Can you rewrite these entries as a numbered list, leaving out the blank lines?

━━━ Dataset content ━━━

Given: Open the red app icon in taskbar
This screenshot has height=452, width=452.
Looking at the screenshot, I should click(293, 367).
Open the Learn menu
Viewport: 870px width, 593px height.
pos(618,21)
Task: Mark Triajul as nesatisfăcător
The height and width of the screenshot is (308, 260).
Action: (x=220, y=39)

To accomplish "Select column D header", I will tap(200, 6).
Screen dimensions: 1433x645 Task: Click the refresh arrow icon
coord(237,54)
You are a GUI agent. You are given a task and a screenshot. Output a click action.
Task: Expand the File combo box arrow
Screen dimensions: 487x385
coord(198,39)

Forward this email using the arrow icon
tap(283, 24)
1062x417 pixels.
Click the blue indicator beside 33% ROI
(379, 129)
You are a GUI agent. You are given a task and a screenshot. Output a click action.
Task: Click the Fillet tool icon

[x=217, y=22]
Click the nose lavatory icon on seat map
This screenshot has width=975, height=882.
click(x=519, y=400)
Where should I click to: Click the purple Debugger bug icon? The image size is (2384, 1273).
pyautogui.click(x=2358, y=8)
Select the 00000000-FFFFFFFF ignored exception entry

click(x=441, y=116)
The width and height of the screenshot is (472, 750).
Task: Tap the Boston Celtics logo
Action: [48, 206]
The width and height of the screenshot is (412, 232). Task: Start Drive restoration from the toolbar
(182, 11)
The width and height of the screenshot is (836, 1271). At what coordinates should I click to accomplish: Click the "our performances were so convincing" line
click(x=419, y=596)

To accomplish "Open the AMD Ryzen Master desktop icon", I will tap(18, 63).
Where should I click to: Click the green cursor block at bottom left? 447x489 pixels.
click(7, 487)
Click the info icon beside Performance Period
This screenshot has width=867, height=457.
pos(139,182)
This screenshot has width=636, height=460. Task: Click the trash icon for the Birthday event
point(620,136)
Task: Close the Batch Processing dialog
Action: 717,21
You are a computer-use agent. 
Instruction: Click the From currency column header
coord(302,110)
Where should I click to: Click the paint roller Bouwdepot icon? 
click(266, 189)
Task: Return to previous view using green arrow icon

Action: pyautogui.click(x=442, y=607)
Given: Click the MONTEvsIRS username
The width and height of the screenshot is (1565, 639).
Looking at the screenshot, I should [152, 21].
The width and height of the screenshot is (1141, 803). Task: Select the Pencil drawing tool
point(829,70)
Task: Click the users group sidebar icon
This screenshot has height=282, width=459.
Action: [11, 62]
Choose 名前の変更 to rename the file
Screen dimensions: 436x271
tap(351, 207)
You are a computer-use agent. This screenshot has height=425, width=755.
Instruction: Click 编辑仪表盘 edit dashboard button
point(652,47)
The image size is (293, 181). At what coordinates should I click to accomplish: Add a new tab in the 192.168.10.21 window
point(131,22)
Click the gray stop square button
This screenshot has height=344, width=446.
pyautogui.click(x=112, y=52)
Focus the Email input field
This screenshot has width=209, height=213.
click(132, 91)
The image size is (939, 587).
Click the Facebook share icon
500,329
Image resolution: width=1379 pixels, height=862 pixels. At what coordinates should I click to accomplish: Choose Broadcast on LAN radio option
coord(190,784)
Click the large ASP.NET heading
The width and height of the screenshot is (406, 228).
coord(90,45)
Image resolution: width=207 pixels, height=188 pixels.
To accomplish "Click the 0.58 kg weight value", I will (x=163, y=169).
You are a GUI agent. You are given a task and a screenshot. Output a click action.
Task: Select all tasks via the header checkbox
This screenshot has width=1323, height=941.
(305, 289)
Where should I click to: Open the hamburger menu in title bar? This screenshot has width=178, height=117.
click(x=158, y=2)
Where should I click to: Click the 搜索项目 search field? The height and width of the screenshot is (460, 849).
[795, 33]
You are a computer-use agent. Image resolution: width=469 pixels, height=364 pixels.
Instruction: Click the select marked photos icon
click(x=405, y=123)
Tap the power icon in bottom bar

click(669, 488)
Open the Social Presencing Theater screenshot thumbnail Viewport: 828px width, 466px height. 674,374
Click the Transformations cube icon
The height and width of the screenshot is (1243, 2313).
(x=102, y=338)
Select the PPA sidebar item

━━━

(Solution for this task):
1. Given: Open the red app icon in taskbar
2. This screenshot has height=452, width=452.
3. Looking at the screenshot, I should click(293, 367).
4. Open the Learn menu
5. Viewport: 870px width, 593px height.
6. pos(618,21)
7. Task: Mark Triajul as nesatisfăcător
8. The height and width of the screenshot is (308, 260).
9. Action: (x=220, y=39)
10. To accomplish "Select column D header", I will tap(200, 6).
11. Screen dimensions: 1433x645 Task: Click the refresh arrow icon
12. coord(237,54)
13. You are a GUI agent. You are given a task and a screenshot. Output a click action.
14. Task: Expand the File combo box arrow
15. Screen dimensions: 487x385
16. coord(198,39)
17. Forward this email using the arrow icon
18. tap(283, 24)
19. 1062x417 pixels.
20. Click the blue indicator beside 33% ROI
21. (379, 129)
22. You are a GUI agent. You are given a task and a screenshot. Output a click action.
23. Task: Click the Fillet tool icon
24. [x=217, y=22]
25. Click the nose lavatory icon on seat map
26. This screenshot has width=975, height=882.
27. click(x=519, y=400)
28. Where should I click to: Click the purple Debugger bug icon? The image size is (2384, 1273).
29. pyautogui.click(x=2358, y=8)
30. Select the 00000000-FFFFFFFF ignored exception entry
31. click(x=441, y=116)
32. The width and height of the screenshot is (472, 750).
33. Task: Tap the Boston Celtics logo
34. Action: [48, 206]
35. The width and height of the screenshot is (412, 232). Task: Start Drive restoration from the toolbar
36. (182, 11)
37. The width and height of the screenshot is (836, 1271). At what coordinates should I click to accomplish: Click the "our performances were so convincing" line
38. click(x=419, y=596)
39. To accomplish "Open the AMD Ryzen Master desktop icon", I will tap(18, 63).
40. Where should I click to: Click the green cursor block at bottom left? 447x489 pixels.
41. click(7, 487)
42. Click the info icon beside Performance Period
43. This screenshot has width=867, height=457.
44. pos(139,182)
45. This screenshot has width=636, height=460. Task: Click the trash icon for the Birthday event
46. point(620,136)
47. Task: Close the Batch Processing dialog
48. Action: 717,21
49. You are a computer-use agent. 
50. Instruction: Click the From currency column header
51. coord(302,110)
52. Where should I click to: Click the paint roller Bouwdepot icon? 
53. click(266, 189)
54. Task: Return to previous view using green arrow icon
55. Action: pyautogui.click(x=442, y=607)
56. Given: Click the MONTEvsIRS username
57. The width and height of the screenshot is (1565, 639).
58. Looking at the screenshot, I should [152, 21].
59. The width and height of the screenshot is (1141, 803). Task: Select the Pencil drawing tool
60. point(829,70)
61. Task: Click the users group sidebar icon
62. This screenshot has height=282, width=459.
63. Action: [11, 62]
64. Choose 名前の変更 to rename the file
65. Screen dimensions: 436x271
66. tap(351, 207)
67. You are a computer-use agent. This screenshot has height=425, width=755.
68. Instruction: Click 编辑仪表盘 edit dashboard button
69. point(652,47)
70. The image size is (293, 181). At what coordinates should I click to accomplish: Add a new tab in the 192.168.10.21 window
71. point(131,22)
72. Click the gray stop square button
73. This screenshot has height=344, width=446.
74. pyautogui.click(x=112, y=52)
75. Focus the Email input field
76. This screenshot has width=209, height=213.
77. click(132, 91)
78. The image size is (939, 587).
79. Click the Facebook share icon
80. 500,329
81. Image resolution: width=1379 pixels, height=862 pixels. At what coordinates should I click to accomplish: Choose Broadcast on LAN radio option
82. coord(190,784)
83. Click the large ASP.NET heading
84. The width and height of the screenshot is (406, 228).
85. coord(90,45)
86. Image resolution: width=207 pixels, height=188 pixels.
87. To accomplish "Click the 0.58 kg weight value", I will (x=163, y=169).
88. You are a GUI agent. You are given a task and a screenshot. Output a click action.
89. Task: Select all tasks via the header checkbox
90. This screenshot has width=1323, height=941.
91. (305, 289)
92. Where should I click to: Open the hamburger menu in title bar? This screenshot has width=178, height=117.
93. click(x=158, y=2)
94. Where should I click to: Click the 搜索项目 search field? The height and width of the screenshot is (460, 849).
95. [795, 33]
96. You are a computer-use agent. Image resolution: width=469 pixels, height=364 pixels.
97. Instruction: Click the select marked photos icon
98. click(x=405, y=123)
99. Tap the power icon in bottom bar
100. click(669, 488)
101. Open the Social Presencing Theater screenshot thumbnail Viewport: 828px width, 466px height. 674,374
102. Click the Transformations cube icon
103. The height and width of the screenshot is (1243, 2313).
104. (x=102, y=338)
105. Select the PPA sidebar item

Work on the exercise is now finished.